I have several double integrals, about $20$.
One of them, with $C1, C2, x_{iu}, x_{jl}$ being four real constants, is:
$\displaystyle \frac{2}{C_1}\frac{2}{C_2}\int_{x_{jl}}^{x_{iu}}\int_y^{x_{iu}}(x - y)(x - x_{iu})(y - x_{jl})dxdy$
I've managed to compute:
$\displaystyle \int_y^{x_{iu}}(x - y)(x - x_{iu})(y - x_{jl})dx$
$\displaystyle = \frac2{C_1}\frac2{C_2}(y - x_{jl})\left(\frac{x_{iu}^3-y^3}3 - (x_{iu} + y)\frac{x_{iu}^2 - y^2}2 + x_{iu}^2y - y^2x_{iu}\right)$
by hand, but that took me more than 1 hour and thus I won't have enough time to compute all of the $20$ integrals by hand.

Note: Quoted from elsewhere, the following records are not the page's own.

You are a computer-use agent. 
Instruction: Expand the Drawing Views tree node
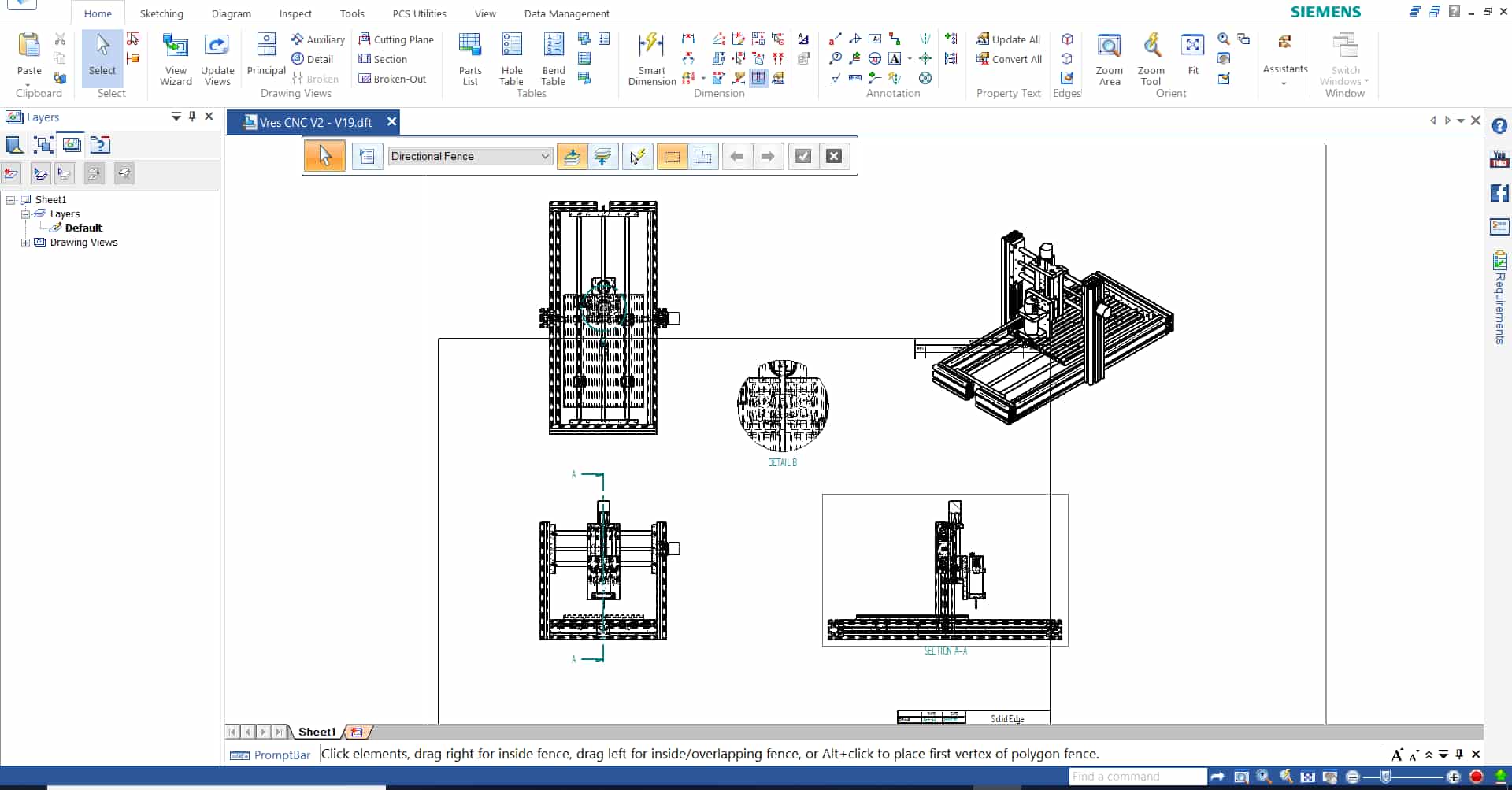[x=25, y=243]
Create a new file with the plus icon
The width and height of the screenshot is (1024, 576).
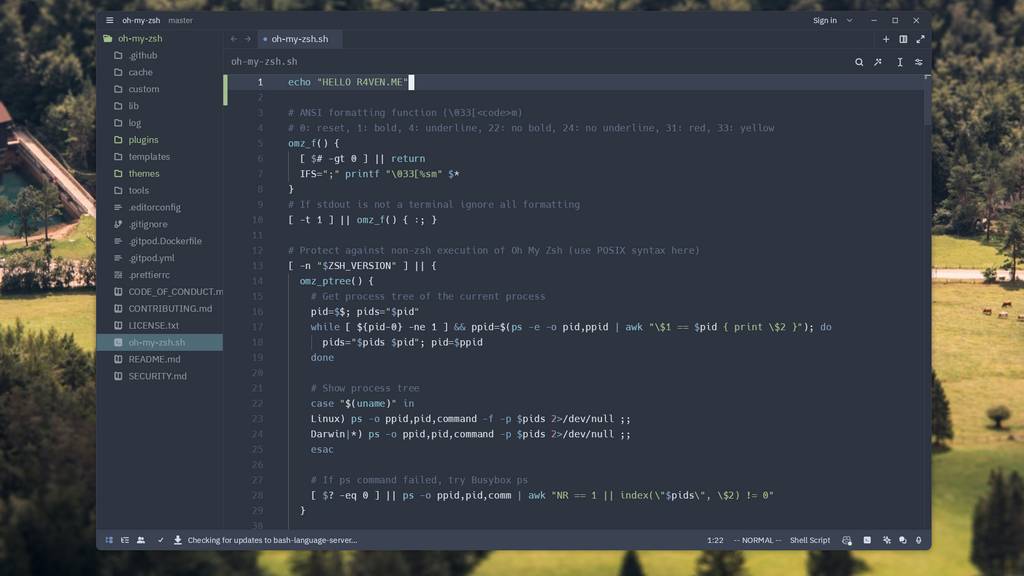pos(886,39)
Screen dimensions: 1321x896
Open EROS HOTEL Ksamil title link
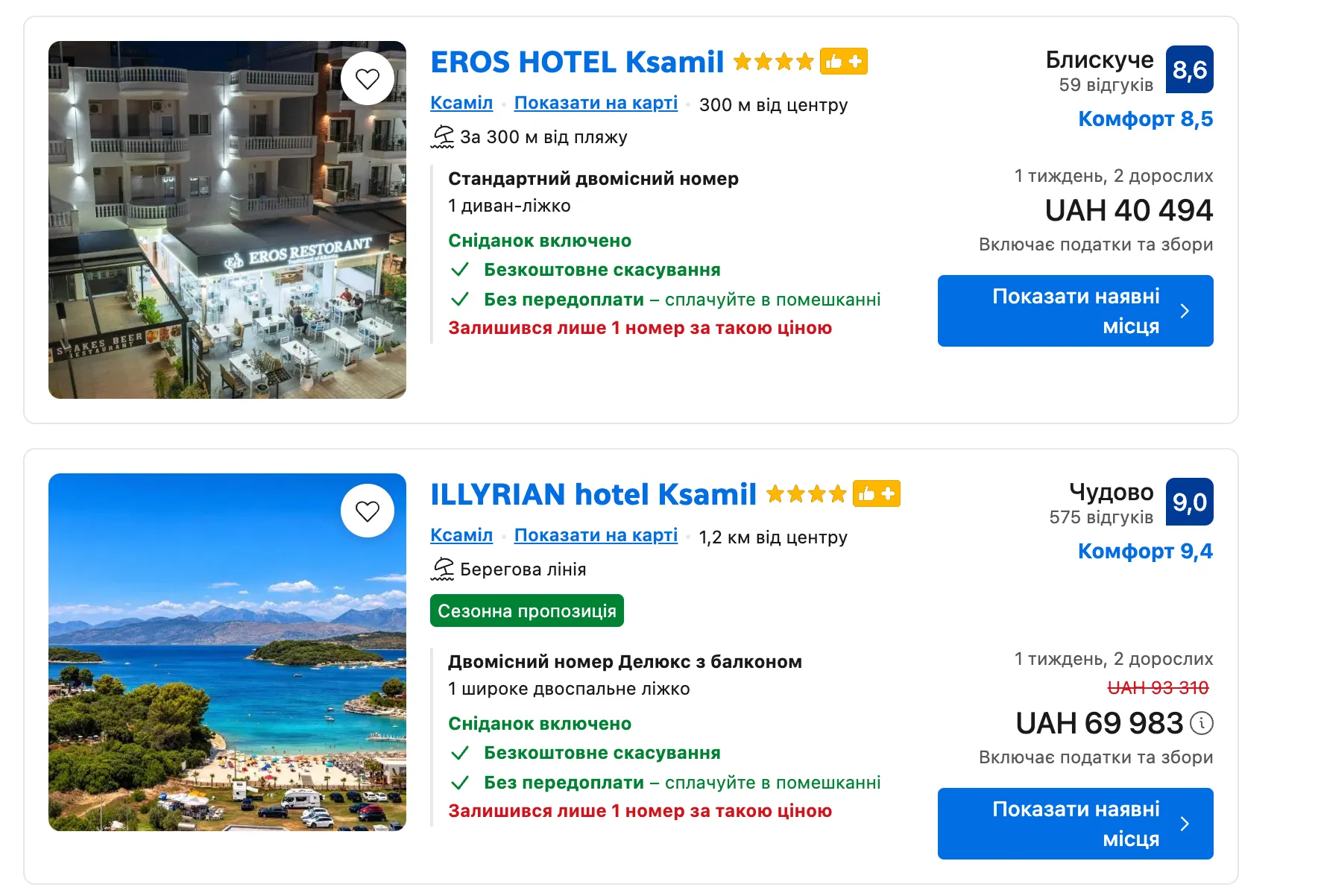tap(577, 62)
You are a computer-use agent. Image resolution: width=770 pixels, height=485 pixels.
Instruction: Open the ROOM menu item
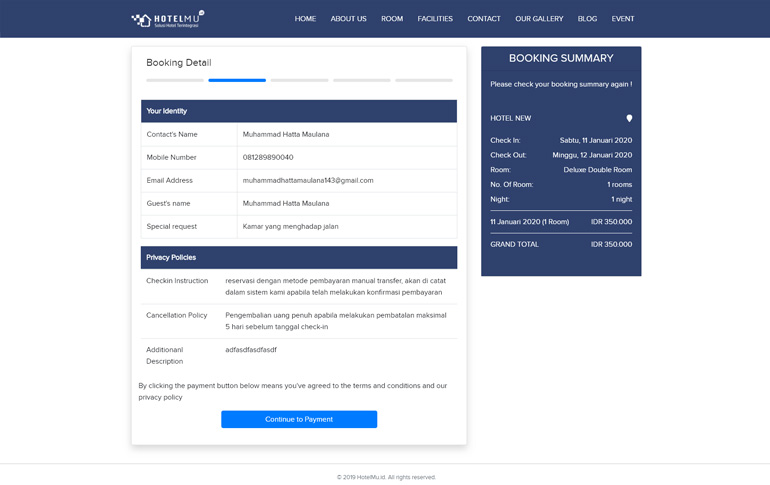(392, 19)
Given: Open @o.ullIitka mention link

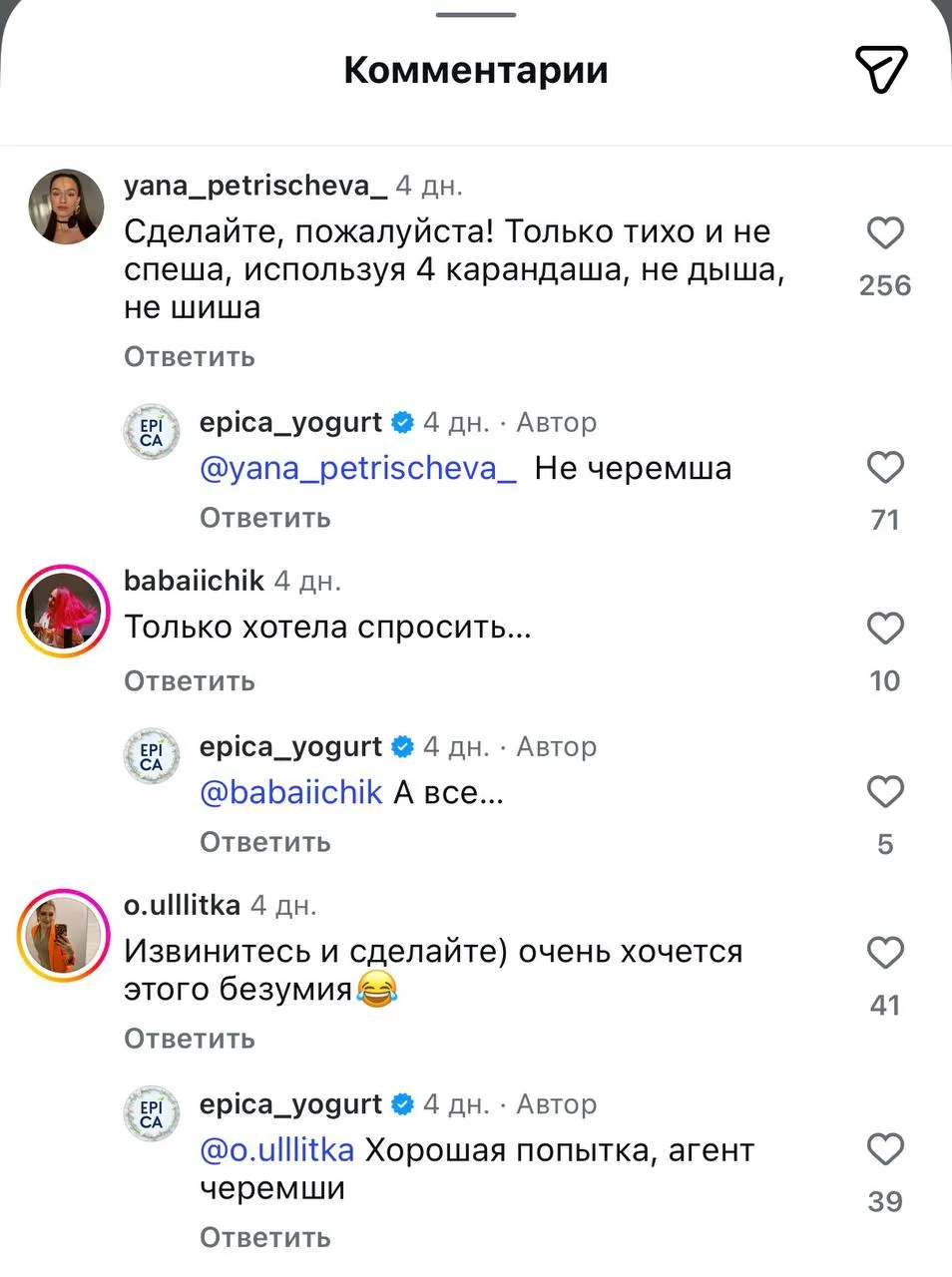Looking at the screenshot, I should pyautogui.click(x=277, y=1150).
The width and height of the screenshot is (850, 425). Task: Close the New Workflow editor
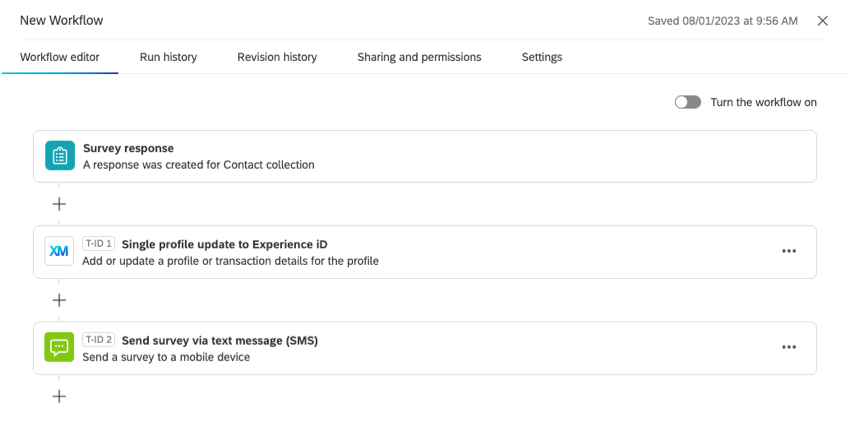(x=822, y=21)
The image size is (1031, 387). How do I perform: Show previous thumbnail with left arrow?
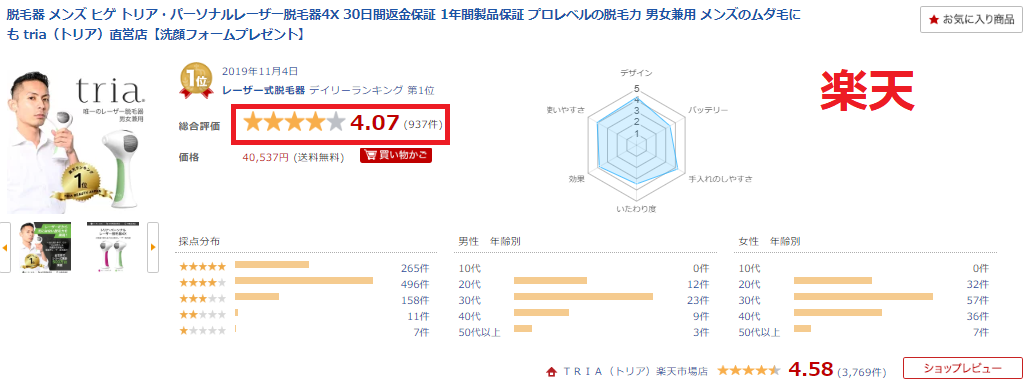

That's why I'm looking for a free software that can help me trough the computations of these integrals. Note that all the functions within the $10$ double integrals are polynomial functions.
You need a Computer Algebra System. Most popular commercial ones are Mathematica and Maple.
WolframAlpha is a good tool to do such calculations online. The free version has a limit in calculation time but for your problem it is working.